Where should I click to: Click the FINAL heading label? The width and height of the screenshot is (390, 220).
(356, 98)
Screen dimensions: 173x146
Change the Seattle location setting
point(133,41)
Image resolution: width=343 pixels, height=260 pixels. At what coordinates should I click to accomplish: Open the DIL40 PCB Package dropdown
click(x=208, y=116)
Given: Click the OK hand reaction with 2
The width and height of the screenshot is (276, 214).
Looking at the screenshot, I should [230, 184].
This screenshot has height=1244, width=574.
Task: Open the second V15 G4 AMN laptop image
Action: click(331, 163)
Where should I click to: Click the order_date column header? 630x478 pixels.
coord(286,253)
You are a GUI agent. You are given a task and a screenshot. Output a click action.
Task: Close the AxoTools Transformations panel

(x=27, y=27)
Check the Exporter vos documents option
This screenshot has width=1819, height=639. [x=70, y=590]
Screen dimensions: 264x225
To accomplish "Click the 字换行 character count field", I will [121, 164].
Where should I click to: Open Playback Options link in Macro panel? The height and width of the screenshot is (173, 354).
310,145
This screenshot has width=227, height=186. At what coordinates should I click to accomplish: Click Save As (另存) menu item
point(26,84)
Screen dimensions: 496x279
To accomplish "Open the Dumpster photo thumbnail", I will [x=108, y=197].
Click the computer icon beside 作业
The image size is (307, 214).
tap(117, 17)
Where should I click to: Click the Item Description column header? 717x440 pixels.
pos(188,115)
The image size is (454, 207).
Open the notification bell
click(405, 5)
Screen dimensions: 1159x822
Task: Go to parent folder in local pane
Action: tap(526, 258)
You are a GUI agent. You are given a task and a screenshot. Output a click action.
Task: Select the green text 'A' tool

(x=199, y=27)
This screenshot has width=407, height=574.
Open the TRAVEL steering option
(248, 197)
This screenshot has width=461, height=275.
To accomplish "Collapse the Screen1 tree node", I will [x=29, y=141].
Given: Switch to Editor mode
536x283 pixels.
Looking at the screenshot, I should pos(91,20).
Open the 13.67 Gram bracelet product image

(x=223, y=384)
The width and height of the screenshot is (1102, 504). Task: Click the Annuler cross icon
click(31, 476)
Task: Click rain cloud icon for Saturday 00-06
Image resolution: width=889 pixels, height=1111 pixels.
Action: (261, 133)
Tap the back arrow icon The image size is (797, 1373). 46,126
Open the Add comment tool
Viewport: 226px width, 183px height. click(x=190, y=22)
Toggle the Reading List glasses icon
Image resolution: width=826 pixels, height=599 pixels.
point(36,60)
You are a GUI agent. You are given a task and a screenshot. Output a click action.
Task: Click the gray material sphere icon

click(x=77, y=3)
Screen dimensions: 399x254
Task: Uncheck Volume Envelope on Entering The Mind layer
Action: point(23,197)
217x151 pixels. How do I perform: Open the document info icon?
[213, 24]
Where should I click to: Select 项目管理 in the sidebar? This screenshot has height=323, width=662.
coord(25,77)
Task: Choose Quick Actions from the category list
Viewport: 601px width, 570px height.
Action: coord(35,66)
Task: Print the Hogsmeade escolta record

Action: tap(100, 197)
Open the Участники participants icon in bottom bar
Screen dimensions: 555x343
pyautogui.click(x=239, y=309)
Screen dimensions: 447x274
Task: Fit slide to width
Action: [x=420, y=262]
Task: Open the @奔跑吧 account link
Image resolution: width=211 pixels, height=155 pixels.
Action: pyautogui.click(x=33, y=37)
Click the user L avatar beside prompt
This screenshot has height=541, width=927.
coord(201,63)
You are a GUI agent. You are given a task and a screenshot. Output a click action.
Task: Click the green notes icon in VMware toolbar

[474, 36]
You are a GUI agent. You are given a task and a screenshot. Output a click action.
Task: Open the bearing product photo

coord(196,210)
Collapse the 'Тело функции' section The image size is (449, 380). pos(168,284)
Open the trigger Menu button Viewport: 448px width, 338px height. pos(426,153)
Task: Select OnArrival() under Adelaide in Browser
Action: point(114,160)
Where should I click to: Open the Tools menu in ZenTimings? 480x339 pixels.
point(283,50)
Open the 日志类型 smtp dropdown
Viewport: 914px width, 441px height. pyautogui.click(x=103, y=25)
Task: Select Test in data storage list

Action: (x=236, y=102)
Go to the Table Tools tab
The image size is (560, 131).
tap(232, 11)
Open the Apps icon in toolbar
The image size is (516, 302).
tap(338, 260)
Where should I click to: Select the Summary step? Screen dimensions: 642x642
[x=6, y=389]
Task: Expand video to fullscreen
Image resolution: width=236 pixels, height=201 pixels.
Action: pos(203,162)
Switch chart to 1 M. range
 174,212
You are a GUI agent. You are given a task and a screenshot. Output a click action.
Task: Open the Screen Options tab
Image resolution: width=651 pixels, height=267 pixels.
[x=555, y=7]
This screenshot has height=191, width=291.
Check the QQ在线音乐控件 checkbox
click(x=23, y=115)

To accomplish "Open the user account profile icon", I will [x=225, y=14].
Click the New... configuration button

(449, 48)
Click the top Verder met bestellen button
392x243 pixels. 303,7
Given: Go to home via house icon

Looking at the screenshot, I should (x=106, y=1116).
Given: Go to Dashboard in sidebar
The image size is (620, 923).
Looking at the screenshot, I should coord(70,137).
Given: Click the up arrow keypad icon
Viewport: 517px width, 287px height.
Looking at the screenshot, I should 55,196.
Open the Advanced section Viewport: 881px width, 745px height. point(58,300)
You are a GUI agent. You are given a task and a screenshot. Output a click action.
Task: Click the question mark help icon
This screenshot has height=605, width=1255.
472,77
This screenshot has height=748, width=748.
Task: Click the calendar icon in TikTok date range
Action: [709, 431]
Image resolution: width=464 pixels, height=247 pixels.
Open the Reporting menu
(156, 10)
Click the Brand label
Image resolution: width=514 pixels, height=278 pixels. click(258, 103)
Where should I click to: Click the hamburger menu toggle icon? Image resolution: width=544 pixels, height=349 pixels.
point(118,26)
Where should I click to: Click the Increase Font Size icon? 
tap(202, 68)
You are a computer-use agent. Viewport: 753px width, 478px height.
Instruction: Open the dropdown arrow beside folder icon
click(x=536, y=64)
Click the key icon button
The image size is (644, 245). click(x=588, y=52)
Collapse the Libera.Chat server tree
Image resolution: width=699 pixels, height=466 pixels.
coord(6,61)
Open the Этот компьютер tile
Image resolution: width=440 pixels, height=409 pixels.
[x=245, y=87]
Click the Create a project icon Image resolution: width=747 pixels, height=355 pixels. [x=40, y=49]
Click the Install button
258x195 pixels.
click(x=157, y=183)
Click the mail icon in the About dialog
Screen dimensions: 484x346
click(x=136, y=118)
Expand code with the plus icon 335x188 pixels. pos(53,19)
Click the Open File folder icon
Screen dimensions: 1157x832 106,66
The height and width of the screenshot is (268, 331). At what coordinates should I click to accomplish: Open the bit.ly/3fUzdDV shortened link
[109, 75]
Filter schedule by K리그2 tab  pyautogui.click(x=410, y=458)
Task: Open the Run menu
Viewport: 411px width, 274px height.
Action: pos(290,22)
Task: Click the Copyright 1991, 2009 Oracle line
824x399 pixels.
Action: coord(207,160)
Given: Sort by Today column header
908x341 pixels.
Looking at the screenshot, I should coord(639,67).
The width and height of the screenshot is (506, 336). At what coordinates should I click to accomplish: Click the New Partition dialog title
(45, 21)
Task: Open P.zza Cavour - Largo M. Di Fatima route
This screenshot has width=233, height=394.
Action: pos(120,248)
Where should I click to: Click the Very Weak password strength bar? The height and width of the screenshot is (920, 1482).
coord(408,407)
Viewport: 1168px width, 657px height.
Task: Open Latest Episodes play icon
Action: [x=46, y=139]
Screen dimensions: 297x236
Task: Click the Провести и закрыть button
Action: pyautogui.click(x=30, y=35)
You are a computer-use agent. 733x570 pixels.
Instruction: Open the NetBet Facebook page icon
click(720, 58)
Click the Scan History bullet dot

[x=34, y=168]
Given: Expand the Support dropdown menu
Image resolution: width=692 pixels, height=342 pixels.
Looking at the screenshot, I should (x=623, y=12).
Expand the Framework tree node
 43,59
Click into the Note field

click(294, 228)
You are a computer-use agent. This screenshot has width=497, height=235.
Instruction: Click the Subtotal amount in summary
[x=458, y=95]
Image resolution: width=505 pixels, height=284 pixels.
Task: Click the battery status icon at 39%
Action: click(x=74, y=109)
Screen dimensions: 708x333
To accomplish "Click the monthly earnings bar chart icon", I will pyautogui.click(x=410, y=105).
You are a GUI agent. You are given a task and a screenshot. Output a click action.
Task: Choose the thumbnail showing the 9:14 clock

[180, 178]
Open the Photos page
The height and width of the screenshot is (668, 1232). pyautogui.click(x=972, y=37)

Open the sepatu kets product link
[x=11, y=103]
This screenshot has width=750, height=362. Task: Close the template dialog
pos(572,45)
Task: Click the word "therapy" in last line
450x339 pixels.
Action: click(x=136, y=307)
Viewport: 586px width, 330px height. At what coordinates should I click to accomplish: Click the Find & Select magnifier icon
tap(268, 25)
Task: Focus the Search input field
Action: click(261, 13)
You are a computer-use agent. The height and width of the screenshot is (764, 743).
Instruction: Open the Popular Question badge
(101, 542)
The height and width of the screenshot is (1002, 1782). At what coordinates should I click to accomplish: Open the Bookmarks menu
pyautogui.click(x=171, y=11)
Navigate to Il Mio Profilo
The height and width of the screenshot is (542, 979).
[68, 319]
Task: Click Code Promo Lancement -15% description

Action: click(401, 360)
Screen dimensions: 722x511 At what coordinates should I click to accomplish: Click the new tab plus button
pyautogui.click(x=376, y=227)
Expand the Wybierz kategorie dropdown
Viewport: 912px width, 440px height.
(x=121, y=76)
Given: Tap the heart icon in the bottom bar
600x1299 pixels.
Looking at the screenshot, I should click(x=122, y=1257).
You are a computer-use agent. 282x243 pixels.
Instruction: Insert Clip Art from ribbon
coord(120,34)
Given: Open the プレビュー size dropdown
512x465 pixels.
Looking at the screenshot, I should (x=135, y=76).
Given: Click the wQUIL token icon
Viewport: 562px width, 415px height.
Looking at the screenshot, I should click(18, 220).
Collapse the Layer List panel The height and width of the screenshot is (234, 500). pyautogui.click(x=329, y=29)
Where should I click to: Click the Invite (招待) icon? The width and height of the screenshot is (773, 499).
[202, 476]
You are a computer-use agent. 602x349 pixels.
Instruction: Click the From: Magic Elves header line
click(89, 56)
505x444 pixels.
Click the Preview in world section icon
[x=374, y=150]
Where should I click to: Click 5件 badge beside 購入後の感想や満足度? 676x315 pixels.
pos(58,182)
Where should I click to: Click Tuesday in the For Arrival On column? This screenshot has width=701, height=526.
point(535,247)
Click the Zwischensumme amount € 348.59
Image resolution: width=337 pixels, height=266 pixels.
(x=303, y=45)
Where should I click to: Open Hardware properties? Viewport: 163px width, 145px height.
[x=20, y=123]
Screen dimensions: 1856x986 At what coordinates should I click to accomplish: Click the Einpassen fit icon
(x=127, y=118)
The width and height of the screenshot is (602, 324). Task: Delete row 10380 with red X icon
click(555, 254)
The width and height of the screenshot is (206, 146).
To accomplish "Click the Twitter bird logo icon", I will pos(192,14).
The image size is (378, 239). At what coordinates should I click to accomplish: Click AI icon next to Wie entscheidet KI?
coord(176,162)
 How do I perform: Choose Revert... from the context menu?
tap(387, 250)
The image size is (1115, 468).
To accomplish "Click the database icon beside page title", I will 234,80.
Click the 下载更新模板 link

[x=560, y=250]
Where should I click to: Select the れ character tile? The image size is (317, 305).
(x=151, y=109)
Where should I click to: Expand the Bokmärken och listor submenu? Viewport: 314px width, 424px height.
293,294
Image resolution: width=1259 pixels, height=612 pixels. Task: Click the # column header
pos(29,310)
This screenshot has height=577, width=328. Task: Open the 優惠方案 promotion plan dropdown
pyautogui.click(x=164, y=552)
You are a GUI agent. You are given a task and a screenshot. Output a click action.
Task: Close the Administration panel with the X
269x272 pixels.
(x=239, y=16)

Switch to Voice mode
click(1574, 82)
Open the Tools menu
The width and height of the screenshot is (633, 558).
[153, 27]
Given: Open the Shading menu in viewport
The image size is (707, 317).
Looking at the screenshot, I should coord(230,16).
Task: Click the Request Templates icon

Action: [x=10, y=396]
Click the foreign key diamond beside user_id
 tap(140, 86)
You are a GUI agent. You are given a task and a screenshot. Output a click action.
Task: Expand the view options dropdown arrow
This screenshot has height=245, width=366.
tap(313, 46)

WHAT THE TASK ASKS: What you return should be the lines from the start of the data through the line with "Given: Click the OK hand reaction with 2", quoted exactly and nothing more.

EXERCISE OUTPUT:
Where should I click to: Click the FINAL heading label? The width and height of the screenshot is (390, 220).
(356, 98)
Screen dimensions: 173x146
Change the Seattle location setting
point(133,41)
Image resolution: width=343 pixels, height=260 pixels. At what coordinates should I click to accomplish: Open the DIL40 PCB Package dropdown
click(x=208, y=116)
Given: Click the OK hand reaction with 2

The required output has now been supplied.